TASK LIST.
a) In the passage on Amitabha's irrigation work, how many smallholder farmers does Amitabha say there are in India?
b) Retype the passage on Amitabha's irrigation work starting at "His organization, IDE" and ending at "be someone else.".
c) Continue the passage on Amitabha's irrigation work from the point where it stops.

___ EXERCISE PASSAGE

His organization, IDE India, had distributed hundreds of thousands of treadle pumps, rudimentary devices that farmers connect to water sources and activate by standing on them, pumping their legs as if they are on StairMasters. These simple technologies were helping farmers triple and quadruple their income levels, so Amitabha was encouraged to design something for farmers who had access to only minimal levels of water-the poorest of the poor.

Amitabha has one of the world's great smiles, at once conspiratorial and sparkling. He is a solid, sturdy man with a trimmed beard and flashing black eyes. Despite his diamond bracelet and gemstone rings, his laughter and easy way with farmers-and, most important, the way he listens-elicits trust in the most rural areas. Amitabha is always who he is, without ever trying to be someone else.

I was excited by his can-do attitude and pragmatic approach to farming.

"Did you ever see drip irrigation in Israel?" he asked me. I had indeed. Drip irrigation was simply a matter of connecting long, skinny pipes to a water source and then extending them down the length of a field, each one along a row where seeds will be planted. Extending from the pipes are microtubes, tiny straws that drip water by the stalk of the plant. The concept was brilliant, but it was designed only for use by large-scale farms, where the systems could be most profitable.

Amitabha looked at the technology and determined that he needed to make it affordable for the poorest farmers. "We needed to follow three core principles," he told me. "The system would have to be so affordable that the farmers could cover the entire cost from the sales of their harvest in less than a year. Second, it had to be fairly easy to use. And third, it had to be infinitely expandable. If the poorest farmers had funds to irrigate only an eighth of an acre, that would be fine because once they earned income, they could buy a second system to double the amount of land irrigated and take themselves out of poverty."

He was frustrated that several of his donors loved what he was doing but hated that he was selling the systems to such poor farmers and that the manufacturers of the system, as well as the distributors, were making a profit.

"How can I explain to them that there are 260 million smallholder farmers in India? We have so many millions living on less than $1 a day-and to reach them, we must focus on providing financial incentives to ensure systems are well built. There is charity involved, no doubt, but we need to build systems that will last."

______
___ DATA EXTRACTS

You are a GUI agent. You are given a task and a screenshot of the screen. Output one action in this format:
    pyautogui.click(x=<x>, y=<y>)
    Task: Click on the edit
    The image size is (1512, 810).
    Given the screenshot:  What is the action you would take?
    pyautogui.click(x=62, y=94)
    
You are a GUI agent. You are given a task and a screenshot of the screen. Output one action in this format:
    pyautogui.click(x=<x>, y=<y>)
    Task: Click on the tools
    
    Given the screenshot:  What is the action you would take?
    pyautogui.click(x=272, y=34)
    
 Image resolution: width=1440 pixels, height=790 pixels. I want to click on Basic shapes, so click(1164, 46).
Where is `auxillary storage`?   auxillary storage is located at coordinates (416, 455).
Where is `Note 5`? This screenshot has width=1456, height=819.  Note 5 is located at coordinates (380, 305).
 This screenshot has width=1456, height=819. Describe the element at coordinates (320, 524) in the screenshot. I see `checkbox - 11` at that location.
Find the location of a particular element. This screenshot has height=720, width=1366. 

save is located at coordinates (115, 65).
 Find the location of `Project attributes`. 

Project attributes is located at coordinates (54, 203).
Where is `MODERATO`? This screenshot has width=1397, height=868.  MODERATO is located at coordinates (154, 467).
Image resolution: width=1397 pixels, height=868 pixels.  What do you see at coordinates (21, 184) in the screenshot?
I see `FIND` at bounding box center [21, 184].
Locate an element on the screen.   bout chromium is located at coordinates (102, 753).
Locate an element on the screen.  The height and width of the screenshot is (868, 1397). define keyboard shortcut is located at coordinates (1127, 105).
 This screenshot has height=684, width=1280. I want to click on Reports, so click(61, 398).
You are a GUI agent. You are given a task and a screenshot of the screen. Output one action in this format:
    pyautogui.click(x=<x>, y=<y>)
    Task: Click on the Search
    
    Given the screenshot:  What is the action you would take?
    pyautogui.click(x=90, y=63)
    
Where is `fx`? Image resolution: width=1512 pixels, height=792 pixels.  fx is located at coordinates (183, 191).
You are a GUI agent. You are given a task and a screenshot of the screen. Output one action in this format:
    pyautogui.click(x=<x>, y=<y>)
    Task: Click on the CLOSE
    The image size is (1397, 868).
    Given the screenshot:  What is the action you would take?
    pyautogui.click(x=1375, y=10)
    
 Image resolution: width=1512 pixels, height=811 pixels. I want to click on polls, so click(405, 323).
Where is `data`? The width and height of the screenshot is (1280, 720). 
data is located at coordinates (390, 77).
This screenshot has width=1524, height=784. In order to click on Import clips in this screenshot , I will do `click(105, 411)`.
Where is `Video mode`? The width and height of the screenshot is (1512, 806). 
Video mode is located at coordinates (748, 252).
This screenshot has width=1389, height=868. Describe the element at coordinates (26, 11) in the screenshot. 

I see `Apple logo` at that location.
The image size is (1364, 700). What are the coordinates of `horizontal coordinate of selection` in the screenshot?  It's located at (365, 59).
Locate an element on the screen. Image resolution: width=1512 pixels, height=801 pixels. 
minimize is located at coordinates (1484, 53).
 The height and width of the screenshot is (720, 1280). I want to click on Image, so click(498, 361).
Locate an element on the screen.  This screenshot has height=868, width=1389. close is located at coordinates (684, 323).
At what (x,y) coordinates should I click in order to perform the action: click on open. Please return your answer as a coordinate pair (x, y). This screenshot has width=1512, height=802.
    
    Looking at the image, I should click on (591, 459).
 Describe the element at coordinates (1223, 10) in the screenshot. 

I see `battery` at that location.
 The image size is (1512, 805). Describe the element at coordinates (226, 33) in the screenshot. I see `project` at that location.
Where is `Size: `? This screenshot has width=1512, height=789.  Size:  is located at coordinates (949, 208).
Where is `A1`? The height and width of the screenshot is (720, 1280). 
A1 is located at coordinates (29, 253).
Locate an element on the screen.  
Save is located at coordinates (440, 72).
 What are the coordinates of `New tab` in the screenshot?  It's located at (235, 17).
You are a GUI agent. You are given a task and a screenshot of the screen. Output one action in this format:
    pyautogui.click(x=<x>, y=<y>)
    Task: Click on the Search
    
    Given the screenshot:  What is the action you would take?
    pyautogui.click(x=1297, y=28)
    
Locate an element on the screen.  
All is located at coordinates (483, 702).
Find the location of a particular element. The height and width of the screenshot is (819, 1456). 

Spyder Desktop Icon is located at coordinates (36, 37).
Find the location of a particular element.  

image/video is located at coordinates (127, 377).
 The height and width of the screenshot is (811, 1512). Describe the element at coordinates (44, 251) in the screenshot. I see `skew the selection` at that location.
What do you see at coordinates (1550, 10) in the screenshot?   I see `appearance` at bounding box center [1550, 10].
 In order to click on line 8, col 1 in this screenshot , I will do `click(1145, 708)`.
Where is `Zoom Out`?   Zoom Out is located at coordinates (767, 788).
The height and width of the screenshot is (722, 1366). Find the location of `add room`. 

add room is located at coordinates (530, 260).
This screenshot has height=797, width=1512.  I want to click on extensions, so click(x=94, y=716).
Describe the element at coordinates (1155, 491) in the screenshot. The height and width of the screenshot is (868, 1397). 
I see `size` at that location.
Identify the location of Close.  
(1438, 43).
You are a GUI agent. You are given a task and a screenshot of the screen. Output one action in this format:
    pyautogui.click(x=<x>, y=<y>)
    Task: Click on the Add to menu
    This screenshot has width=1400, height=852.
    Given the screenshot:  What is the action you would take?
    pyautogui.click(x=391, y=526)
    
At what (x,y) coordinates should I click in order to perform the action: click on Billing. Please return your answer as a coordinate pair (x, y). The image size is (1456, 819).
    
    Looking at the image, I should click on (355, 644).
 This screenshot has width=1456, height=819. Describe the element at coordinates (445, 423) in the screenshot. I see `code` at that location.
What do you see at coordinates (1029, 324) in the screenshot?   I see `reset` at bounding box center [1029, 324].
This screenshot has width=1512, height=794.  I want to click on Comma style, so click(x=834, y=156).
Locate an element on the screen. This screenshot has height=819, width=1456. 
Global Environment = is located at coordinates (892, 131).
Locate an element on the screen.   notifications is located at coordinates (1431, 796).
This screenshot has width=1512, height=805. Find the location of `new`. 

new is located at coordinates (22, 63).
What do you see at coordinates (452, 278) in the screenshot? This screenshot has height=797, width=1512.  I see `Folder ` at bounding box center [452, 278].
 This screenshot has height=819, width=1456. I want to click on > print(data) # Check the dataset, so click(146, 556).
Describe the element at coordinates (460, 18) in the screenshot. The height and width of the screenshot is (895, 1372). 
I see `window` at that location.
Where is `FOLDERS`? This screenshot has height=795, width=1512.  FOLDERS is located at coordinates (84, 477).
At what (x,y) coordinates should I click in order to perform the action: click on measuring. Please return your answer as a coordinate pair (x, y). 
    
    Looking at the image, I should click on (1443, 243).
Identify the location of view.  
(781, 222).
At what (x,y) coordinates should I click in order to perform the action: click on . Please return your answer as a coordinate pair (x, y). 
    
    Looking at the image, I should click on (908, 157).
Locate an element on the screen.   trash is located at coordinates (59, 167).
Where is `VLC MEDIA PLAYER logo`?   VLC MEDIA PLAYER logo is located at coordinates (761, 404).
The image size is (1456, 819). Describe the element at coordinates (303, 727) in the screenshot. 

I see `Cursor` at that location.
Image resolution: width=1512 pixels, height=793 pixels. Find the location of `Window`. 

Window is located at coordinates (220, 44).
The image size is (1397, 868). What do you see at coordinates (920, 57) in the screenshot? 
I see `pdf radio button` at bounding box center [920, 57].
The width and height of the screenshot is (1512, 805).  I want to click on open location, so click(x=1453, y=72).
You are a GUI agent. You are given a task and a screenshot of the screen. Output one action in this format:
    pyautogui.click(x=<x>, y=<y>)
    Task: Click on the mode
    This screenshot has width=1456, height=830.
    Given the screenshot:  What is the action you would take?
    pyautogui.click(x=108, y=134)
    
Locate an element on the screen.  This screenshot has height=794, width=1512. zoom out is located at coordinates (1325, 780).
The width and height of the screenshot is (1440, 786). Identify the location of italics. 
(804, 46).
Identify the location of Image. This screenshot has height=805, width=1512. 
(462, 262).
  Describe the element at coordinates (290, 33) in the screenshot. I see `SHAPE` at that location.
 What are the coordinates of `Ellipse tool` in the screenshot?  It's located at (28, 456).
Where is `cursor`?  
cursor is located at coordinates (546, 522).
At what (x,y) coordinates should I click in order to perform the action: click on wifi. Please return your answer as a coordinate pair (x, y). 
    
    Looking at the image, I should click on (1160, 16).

______

RESULTS BY TASK.
a) 260 million

b)
His organization, IDE India, had distributed hundreds of thousands of treadle pumps, rudimentary devices that farmers connect to water sources and activate by standing on them, pumping their legs as if they are on StairMasters. These simple technologies were helping farmers triple and quadruple their income levels, so Amitabha was encouraged to design something for farmers who had access to only minimal levels of water-the poorest of the poor.

Amitabha has one of the world's great smiles, at once conspiratorial and sparkling. He is a solid, sturdy man with a trimmed beard and flashing black eyes. Despite his diamond bracelet and gemstone rings, his laughter and easy way with farmers-and, most important, the way he listens-elicits trust in the most rural areas. Amitabha is always who he is, without ever trying to be someone else.

c)
Yasmina and I agreed wholeheartedly and Acumen Fund supported Amitabha's work, eventually helping him to create a for-profit company. Over the next 4 years, Amitabha's organization would sell more than 275,000 systems and see nearly all of the farmers who used them double their yields and incomes, and some even more than that.

I shared Amitabha's story with Dr. Sono in Pakistan when I first met him in the Unilever offices in Karachi. I was struck by his amiable face, the way his eyes smiled, his salt and pepper hair parted on the side and his obvious delight in just about everything. Dr. Sono's eyes widened as we described what drip irrigation was doing to help Indian farmers change their lives. He could imagine a partnership with Unilever, as the company was committed to working in Thar, and with Acumen Fund because the farmers were so eager to change their own lives.

Immediately Dr. Sono decided he wanted to try introducing drip irrigation to the farmers in Thar. We agreed to try our first technology transfer from one investment to another, this time from India to Pakistan. It would be challenging, partially due to the political tensions between the two countries, but we also believed that fostering this kind of learning and trade was a powerful way to build relations. And Dr. Sono seemed to be a great bet. Like Amitabha, he loved working with poor farmers, had built a community of trust, and had committed his life to his work. And like Amitabha, his eyes sparkled when he spoke.